Track your denials like a detective: Patterns emerge when you stop treating denials as isolated flukes. Is one insurer repeatedly rejecting telehealth sessions? Are most denials tied to one diagnosis code? Whether in a spreadsheet, EHR report, or even a notebook, keep a denial log, as it lets you spot trends and adjust. It also arms you with data if you decide to challenge the payer or join forces with colleagues to press for systemic change.
Appeal, but don’t appeal blindly: Appeals are their own exhausting ecosystem, but sometimes they’re worth it. The key is to know your strike zone: appeal when you have clear grounds (for example, if the denial cites missing information you can easily provide), but don’t waste hours on every $75 claim. Setting your own rules about what’s worth fighting saves energy for the bigger battles.
Leverage your community: One therapist may not have the bandwidth to stay current on every shifting insurer quirk, but ten therapists pooling experiences can. Professional listservs, local networks, and even private Facebook groups often share denial reasons in real time. If Blue Cross suddenly starts rejecting a common telehealth code, you’ll hear it from a colleague faster than you will from the insurer.
Push back where possible: None of this is fair, and it’s not all on therapists to adapt. Filing formal complaints with your state insurance commissioner, joining advocacy efforts, or supporting professional associations lobbying for claims reform may feel distant from the day-to-day grind, but this is how change creeps forward.
Of course, these strategies won’t make denied claims disappear. But they can reduce their frequency and blunt their impact, buying you back some of the time and energy that denial letters siphon off. And perhaps more importantly, they remind you that you’re not powerless in the face of a system built to make you feel that way.

Fighting Back When Denials Still Happen
Insurers want you to think that denials are final. They are not. Here’s what can help:
File quickly. Each plan has a different appeal window, and missing it means game over.
Write a pointed appeal letter. Name the denial reason, provide the documentation, and defend medical necessity.
Call. Sometimes the fastest way through is a human conversation with a rep who can push your claim forward.
Remember parity law. If mental health services are being treated less favorably than comparable physical health care, cite it. Put the insurer on notice.
It’s easy to accept claim denials as “just part of the job,” another headache to absorb into an already crowded day. But the truth is, every denial is more than a form to refile. The unpaid time you spend appealing denials could otherwise be spent with clients or managing other essential practice tasks. Each denied claim is another hour you don’t get to spend with clients, another disruption to the fragile balance of running a practice where you are simultaneously clinician, bookkeeper, and front-office staff.

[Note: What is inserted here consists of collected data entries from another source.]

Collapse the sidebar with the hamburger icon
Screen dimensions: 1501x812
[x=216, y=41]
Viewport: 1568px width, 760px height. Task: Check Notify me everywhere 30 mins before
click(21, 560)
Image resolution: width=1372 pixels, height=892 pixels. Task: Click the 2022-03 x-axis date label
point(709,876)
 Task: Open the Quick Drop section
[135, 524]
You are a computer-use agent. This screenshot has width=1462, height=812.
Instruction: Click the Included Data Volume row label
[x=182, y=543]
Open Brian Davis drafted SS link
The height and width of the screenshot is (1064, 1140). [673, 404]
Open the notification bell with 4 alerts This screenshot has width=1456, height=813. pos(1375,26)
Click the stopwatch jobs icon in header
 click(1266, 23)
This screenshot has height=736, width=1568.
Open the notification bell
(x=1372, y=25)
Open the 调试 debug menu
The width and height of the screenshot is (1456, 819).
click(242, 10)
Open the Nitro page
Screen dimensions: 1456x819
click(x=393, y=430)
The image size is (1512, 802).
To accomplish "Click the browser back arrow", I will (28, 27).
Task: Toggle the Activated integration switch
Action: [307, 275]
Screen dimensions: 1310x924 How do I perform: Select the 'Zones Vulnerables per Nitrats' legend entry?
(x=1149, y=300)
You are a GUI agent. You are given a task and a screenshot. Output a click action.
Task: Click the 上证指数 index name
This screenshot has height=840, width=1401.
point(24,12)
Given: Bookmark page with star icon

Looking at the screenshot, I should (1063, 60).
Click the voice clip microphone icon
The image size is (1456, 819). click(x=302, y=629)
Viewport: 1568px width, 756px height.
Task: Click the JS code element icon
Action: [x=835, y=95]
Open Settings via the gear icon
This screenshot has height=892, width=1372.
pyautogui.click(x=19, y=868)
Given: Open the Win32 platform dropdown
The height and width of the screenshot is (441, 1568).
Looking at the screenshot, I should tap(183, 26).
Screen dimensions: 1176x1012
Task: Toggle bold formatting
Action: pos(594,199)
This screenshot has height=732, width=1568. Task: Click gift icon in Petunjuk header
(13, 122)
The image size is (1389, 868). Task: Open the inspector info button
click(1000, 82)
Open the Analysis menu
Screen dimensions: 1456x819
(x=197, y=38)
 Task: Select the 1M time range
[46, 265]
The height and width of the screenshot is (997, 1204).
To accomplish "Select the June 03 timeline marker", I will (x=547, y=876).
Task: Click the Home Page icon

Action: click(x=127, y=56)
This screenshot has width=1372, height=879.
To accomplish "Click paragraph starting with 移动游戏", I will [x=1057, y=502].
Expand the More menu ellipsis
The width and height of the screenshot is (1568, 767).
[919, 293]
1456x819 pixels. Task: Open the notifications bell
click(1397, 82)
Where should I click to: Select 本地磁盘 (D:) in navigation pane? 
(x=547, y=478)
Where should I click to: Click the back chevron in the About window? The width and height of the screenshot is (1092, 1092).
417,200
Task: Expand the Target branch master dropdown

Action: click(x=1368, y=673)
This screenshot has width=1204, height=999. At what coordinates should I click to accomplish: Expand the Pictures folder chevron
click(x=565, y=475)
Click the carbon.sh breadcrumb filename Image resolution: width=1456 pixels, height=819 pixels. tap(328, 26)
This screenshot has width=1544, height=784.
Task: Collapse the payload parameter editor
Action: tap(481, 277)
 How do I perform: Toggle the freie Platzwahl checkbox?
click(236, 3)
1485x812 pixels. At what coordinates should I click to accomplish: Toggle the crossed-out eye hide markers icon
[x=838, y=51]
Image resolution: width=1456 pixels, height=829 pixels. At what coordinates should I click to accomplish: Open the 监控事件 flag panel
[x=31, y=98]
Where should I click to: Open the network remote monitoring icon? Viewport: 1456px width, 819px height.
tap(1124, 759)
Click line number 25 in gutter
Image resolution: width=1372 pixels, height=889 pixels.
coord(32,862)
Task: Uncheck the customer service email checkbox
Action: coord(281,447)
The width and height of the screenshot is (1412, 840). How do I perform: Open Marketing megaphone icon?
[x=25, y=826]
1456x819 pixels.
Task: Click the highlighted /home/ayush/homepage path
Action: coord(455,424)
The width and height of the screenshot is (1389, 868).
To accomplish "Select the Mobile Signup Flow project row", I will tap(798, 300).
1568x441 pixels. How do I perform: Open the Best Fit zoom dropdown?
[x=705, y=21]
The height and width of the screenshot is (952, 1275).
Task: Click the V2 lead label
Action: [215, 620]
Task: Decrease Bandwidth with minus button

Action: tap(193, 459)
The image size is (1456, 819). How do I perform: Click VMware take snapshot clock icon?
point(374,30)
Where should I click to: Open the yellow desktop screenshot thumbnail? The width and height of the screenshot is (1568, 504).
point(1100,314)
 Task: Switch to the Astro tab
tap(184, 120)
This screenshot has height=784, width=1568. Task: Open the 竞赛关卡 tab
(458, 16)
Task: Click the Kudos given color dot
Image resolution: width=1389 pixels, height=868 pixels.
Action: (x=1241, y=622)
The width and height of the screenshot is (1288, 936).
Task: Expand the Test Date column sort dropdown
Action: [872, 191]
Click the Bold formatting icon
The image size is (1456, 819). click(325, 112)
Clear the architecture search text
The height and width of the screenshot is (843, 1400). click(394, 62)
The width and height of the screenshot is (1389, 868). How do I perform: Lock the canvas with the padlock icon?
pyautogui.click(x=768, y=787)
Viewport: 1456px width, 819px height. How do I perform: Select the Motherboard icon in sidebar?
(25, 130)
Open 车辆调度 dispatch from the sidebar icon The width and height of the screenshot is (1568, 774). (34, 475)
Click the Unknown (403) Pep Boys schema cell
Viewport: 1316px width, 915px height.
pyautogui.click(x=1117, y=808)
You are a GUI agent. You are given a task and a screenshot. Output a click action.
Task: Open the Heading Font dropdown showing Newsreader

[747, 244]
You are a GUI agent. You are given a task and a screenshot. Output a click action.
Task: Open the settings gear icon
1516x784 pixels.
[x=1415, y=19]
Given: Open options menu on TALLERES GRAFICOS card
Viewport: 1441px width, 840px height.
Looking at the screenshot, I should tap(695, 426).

Reducing denials, then, isn’t only about money. It’s about reclaiming enough breathing room to focus on what you were trained to do: help people heal. When you know the steps you can take to prevent denials, you are not just protecting your revenue. You are protecting your ability to keep practicing, to keep showing up for your clients with energy intact. And in the day-to-day life of a therapist, that preservation matters just as much as the paycheck.